**Exercise requirements**
Write out the text on the painter Towne word for word, starting at "Between 1799 and" and ending at "Islington Liverpool 1840.".

**Study text**
---------------

Towne was born in Wigan, the son of Richard Town, a portrait-painter from Liverpool, and his wife Mary. His talent for art was apparent from a young age and he received some training from landscape painter John Rathbone in Leeds. He then worked as a coach and ornamental painter with his brother in Liverpool, and also worked for a time in Lancaster and Manchester. In 1785 he married Margaret Harrison, a widow.

In 1787 Towne exhibited a small landscape in an exhibition in Liverpool. By the 1790s he was an established animal painter with a style reminiscent of Stubbs. He lived in London from 1799 to 1804 during which time he exhibited at the Royal Academy. He also added a final 'e' to his name. He became a friend of fellow artists George Morland and De Loutherbourg.

Between 1799 and 1823 he exhibited twelve works at the Royal Academy and four at the British Institution. He returned to Liverpool in 1810, and was a founder member of the Liverpool Academy, becoming vice-president in 1812–13, and exhibiting his work there for several years on and off. He resided in Liverpool until 1837, when he apparently returned to London, Towne died at Norton Street Islington Liverpool 1840.

==Work==
Towne painted landscapes and animals, and obtained great celebrity in Lancashire and Cheshire by his portraits of horses, dogs, and cattle. Many of his pictures were small, but occasionally he ventured into landscapes with cattle of larger size. He also painted in watercolour, and was a candidate for admission to the Watercolour Society in 1809. His work was reasonably well regarded by his contemporary Joseph Farrington, though he also noted that Towne was a man of "coarse, debased manners and conversation". According to artist W. S. Sparrow, "his landscapes are minutely detailed and have a Dutch mannerism; animals and figures are put in with diligent and affectionate care". However the Dictionary of National Biography commented that his work "though carefully drawn" was "wanting in spirit and originality".

He painted "Old Billy", the longest-living horse on record, who pulled barges on the canals.

---------------

**Record extracts**
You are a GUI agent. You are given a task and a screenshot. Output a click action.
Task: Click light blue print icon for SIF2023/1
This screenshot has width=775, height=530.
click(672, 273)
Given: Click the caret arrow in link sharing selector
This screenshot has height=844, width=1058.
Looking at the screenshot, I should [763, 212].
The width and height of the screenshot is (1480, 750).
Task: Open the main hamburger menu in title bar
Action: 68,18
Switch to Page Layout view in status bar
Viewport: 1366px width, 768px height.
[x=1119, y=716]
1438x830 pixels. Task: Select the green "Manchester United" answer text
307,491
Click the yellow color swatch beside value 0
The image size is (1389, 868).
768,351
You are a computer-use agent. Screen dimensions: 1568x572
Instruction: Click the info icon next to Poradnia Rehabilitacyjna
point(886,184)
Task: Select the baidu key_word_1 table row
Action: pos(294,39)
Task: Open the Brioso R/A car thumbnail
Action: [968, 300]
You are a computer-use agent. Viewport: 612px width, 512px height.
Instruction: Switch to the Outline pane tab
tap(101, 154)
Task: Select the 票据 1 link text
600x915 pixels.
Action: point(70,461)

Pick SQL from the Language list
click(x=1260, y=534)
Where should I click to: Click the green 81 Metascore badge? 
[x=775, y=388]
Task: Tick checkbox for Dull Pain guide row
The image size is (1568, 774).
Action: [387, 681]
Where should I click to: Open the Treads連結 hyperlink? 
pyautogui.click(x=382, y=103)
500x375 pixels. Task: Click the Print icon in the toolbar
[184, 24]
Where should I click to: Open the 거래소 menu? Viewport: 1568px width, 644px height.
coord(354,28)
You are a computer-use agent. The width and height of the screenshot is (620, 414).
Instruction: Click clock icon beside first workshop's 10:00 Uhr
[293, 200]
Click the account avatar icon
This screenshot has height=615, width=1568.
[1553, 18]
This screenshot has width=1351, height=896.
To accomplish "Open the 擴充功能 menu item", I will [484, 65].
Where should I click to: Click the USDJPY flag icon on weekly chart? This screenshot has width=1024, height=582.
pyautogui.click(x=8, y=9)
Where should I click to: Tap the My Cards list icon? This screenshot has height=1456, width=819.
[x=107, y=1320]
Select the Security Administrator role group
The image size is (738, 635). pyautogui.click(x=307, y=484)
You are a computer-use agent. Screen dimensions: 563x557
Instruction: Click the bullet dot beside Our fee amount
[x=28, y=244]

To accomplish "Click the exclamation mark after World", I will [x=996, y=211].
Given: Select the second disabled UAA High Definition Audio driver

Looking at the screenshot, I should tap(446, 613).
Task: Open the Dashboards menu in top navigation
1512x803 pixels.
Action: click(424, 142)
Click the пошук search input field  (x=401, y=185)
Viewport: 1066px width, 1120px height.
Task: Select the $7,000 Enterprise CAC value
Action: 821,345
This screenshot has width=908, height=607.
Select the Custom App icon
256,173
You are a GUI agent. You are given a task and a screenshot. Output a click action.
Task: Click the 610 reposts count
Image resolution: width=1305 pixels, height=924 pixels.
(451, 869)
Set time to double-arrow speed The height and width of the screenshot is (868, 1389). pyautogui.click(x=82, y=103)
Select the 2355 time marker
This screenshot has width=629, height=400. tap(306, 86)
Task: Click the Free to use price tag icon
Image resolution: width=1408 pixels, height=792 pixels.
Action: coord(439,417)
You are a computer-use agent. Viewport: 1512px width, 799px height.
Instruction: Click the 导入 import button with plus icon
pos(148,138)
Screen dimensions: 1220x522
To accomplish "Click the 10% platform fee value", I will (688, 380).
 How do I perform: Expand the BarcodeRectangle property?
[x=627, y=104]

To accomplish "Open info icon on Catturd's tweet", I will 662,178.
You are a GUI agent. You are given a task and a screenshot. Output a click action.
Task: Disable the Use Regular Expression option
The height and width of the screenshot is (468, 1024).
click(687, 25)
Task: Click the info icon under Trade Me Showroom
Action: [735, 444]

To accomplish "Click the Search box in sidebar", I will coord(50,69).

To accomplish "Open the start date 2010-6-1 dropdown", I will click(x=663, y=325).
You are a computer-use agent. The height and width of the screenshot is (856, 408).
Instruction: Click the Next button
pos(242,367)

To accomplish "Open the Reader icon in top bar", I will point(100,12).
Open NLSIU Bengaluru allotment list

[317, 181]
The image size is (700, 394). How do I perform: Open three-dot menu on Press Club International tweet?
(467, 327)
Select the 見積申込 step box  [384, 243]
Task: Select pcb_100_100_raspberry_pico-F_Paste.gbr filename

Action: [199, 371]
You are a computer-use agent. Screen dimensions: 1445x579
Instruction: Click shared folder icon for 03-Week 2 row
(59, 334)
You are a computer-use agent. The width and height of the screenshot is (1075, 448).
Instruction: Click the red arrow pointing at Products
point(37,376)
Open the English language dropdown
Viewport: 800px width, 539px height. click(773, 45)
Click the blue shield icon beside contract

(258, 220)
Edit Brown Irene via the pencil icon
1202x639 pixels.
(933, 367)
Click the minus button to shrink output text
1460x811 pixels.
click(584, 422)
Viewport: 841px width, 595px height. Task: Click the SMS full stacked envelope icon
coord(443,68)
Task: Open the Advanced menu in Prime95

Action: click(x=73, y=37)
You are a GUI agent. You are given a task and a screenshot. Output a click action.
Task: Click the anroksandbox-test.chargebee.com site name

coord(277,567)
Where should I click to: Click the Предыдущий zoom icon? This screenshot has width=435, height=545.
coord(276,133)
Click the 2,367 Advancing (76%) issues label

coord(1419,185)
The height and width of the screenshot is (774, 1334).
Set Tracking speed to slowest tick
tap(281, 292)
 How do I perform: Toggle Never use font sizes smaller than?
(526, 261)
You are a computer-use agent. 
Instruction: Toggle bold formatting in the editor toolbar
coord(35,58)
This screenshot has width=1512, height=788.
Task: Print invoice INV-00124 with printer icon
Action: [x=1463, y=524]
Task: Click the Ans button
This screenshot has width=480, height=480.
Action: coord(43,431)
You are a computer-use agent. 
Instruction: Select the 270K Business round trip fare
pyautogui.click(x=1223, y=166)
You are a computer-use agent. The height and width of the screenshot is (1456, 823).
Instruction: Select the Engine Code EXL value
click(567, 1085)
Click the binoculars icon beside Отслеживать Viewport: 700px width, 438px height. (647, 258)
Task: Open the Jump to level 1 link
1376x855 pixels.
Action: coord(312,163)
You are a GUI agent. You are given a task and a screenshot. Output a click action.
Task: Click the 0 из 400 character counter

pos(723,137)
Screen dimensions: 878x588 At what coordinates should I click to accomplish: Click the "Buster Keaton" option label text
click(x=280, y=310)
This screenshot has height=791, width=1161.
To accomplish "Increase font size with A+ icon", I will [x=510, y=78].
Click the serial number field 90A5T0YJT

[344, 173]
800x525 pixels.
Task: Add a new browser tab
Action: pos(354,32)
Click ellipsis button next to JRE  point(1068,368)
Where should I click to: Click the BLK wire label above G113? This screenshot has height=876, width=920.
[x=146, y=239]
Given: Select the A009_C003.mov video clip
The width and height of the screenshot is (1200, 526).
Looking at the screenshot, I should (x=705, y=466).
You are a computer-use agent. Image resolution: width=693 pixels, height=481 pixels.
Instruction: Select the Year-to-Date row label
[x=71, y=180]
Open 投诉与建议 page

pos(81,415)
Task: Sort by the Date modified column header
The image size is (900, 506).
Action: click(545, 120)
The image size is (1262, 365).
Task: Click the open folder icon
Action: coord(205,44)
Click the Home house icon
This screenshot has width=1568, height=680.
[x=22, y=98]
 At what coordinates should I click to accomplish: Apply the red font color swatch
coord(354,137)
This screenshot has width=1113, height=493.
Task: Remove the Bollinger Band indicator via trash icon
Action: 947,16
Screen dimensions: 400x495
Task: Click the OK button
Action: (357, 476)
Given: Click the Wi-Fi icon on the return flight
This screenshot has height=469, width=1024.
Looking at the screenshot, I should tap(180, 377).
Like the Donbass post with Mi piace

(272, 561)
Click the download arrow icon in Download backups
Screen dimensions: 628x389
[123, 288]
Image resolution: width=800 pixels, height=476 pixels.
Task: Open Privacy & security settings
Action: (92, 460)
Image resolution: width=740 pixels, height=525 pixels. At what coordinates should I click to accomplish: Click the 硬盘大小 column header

---------------

**Answer box**
Between 1799 and 1823 he exhibited twelve works at the Royal Academy and four at the British Institution. He returned to Liverpool in 1810, and was a founder member of the Liverpool Academy, becoming vice-president in 1812–13, and exhibiting his work there for several years on and off. He resided in Liverpool until 1837, when he apparently returned to London, Towne died at Norton Street Islington Liverpool 1840.